When I was a full-time teacher in the public schools I made about 50,000 a year. And I had lots of bills and worked 40-60 hours a week and rarely saw my friends or family.
I decided to quit and cash in my retirement and go live for a year. Then, to make some extra money, I started working as a part-time Literature teacher in a private school. I made about 22,000 a year.
But ya know what? It was a way better life-style. Instead of an hour commute a day, I had a 10 minute commute. Instead of having to be there at 8:00 a.m. I started at 10:30. Instead of having to follow a curriculum, I got to plan it all myself.
My point is that it’s not about the money. It’s about the life-style.
When I found out I was pregnant, I left teaching and focused on my business full-time. The other day, someone asked me for my business numbers and I hesitated to tell them. I’m not some 6-figure coach who can tell you right now that I’m making 10k months. No yet, at least.
And looking there, and only there, is a big mistake.
Tony Robbins says:
“Success is not about your resources. It’s about how resourceful you are with what you have.”
I may be making less money than I was as a full-time teacher.

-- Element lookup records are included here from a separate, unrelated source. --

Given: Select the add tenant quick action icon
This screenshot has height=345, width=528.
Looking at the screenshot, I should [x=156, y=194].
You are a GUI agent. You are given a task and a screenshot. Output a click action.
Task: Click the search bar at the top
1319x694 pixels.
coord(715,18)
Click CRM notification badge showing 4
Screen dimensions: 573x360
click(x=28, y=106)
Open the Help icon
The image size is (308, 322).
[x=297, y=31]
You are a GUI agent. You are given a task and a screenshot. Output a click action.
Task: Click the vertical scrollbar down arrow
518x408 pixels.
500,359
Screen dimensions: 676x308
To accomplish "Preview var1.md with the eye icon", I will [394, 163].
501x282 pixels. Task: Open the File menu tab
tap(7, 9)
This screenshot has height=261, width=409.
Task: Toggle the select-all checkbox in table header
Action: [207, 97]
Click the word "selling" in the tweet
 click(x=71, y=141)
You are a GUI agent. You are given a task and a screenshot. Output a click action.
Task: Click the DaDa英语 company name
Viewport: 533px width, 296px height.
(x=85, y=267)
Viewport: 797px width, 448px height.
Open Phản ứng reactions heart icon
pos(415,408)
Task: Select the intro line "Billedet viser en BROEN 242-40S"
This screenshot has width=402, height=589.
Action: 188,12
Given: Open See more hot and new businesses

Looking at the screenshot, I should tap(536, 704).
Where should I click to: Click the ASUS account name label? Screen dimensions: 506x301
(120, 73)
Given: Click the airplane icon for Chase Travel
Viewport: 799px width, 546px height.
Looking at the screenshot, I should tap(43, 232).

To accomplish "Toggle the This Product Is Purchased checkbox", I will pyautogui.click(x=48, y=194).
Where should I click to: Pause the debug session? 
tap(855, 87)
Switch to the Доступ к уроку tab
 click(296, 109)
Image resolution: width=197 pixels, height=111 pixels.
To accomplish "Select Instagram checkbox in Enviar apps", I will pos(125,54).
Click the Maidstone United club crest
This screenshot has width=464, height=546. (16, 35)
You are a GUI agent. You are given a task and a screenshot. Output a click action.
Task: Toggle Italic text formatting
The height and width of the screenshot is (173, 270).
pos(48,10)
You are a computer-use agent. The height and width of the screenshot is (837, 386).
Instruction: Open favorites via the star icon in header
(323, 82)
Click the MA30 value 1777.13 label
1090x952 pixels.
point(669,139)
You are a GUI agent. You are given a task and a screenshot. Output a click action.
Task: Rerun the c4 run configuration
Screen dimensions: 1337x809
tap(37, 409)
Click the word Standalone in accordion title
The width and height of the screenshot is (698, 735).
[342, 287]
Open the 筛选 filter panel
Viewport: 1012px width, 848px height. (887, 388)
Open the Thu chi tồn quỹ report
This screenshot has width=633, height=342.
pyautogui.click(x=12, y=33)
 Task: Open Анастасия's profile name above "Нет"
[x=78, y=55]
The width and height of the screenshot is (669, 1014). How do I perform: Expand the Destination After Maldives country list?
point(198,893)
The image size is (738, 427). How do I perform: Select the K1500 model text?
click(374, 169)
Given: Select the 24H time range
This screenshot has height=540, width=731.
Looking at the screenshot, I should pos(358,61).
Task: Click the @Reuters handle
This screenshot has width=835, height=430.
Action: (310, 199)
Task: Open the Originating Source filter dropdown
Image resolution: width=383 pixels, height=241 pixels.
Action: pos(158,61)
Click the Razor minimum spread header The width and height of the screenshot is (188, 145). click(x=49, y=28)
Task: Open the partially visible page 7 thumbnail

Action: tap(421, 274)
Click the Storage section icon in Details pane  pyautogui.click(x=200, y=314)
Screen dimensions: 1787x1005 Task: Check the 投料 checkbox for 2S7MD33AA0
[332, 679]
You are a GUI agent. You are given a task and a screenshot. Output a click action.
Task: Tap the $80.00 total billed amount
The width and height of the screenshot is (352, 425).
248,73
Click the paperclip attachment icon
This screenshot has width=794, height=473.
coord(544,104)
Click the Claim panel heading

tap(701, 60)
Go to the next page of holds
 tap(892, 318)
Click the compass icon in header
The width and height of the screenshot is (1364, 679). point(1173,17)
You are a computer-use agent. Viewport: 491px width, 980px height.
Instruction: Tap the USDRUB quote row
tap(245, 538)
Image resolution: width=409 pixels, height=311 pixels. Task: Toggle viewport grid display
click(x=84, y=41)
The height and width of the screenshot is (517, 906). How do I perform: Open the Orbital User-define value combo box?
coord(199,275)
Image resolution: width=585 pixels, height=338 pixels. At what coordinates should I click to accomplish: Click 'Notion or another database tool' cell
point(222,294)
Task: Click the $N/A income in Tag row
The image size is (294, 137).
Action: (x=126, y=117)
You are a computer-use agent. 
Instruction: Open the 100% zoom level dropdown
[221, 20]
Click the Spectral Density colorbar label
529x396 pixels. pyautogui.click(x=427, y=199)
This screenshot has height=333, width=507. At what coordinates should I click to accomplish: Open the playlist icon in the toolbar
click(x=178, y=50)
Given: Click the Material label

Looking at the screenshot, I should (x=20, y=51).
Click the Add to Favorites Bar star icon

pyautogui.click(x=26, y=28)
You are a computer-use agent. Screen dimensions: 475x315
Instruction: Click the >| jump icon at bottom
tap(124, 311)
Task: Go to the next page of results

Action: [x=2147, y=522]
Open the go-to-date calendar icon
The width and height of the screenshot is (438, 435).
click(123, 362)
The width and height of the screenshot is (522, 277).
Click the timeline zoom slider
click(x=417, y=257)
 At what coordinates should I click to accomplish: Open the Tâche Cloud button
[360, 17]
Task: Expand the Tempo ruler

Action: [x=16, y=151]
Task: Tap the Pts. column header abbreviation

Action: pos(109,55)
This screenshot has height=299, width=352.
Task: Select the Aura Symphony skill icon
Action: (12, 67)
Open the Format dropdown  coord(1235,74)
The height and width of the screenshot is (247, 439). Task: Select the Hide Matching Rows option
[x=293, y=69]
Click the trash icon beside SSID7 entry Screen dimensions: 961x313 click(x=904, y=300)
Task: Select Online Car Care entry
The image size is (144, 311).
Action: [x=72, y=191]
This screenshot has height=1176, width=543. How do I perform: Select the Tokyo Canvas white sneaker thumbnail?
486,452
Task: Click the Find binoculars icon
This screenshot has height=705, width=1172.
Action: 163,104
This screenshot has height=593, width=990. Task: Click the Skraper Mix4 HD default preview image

However, you have to look beyond my bank account to my life-style.
- I have a business I built from the ground up that was once only a dream.
- I regularly have clients + talk to women from all over the world.
- I contribute to people and make a difference in people’s lives.
- I’m interviewed for my expertise.
- I write regularly at my blog.
- I stay home full time with my daughter and provide for her care. She’s one year old and only ever been left with grammy or daddy.
- I work from home.
- I set my own schedule.
- I have a team of people who support me and help me!
- I live in beautiful Boulder, Colorado!
I think we’ve got it wrong to think it’s all about how much money we make, or what our numbers are.
If you knew you could have a growing business, living your purpose, doing what you love, contributing to people, being interviewed as an expert, with thousands of people reading your writing and you could stay home with your children, would you choose that?
The next time you’re faced with an invitation, a challenge, an unexpected bill, notice the thoughts that come.
I don’t have enough money.
This is going to cost so much money.
It’s too expensive.
I can’t afford that.
And then remember, it’s not JUST about the money.
It’s always about your resourcefulness and how willing you are to work with what you have.
I’m all for earning lots of money. Money is energy, and it’s a tool to bring us what we love. I want all of us to be abundant! Just don’t think that money is the only way to have what you long for. This is actually how we block ourselves from having.
You can HAVE way more than you realize, simply by ALLOWING it to show up in ways you didn’t expect.
Give up control, needing to know, and thinking that the answers are in the numbers. Don’t do it for the money, love. Do it for the joy that it brings!
Then, you’ll be rich beyond compare!
All my love,
XO
Rachel Claire
I leave you today with a quote taken from Robert F. Kennedy’s Speech on Gross National Product. It’s a good one, give it a read!
University of Kansas, March 18, 1968
Even if we act to erase material poverty, there is another greater task, it is to confront the poverty of satisfaction – purpose and dignity – that afflicts us all.
Too much and for too long, we seemed to have surrendered personal excellence and community values in the mere accumulation of material things. Our Gross National Product, now, is over $800 billion dollars a year, but that Gross National Product – if we judge the United States of America by that – that Gross National Product counts air pollution and cigarette advertising, and ambulances to clear our highways of carnage.
It counts special locks for our doors and the jails for the people who break them. It counts the destruction of the redwood and the loss of our natural wonder in chaotic sprawl.
It counts napalm and counts nuclear warheads and armored cars for the police to fight the riots in our cities. It counts Whitman’s rifle and Speck’s knife, and the television programs which glorify violence in order to sell toys to our children.
Yet the gross national product does not allow for the health of our children, the quality of their education or the joy of their play. It does not include the beauty of our poetry or the strength of our marriages, the intelligence of our public debate or the integrity of our public officials.
It measures neither our wit nor our courage, neither our wisdom nor our learning, neither our compassion nor our devotion to our country, it measures everything in short, except that which makes life worthwhile.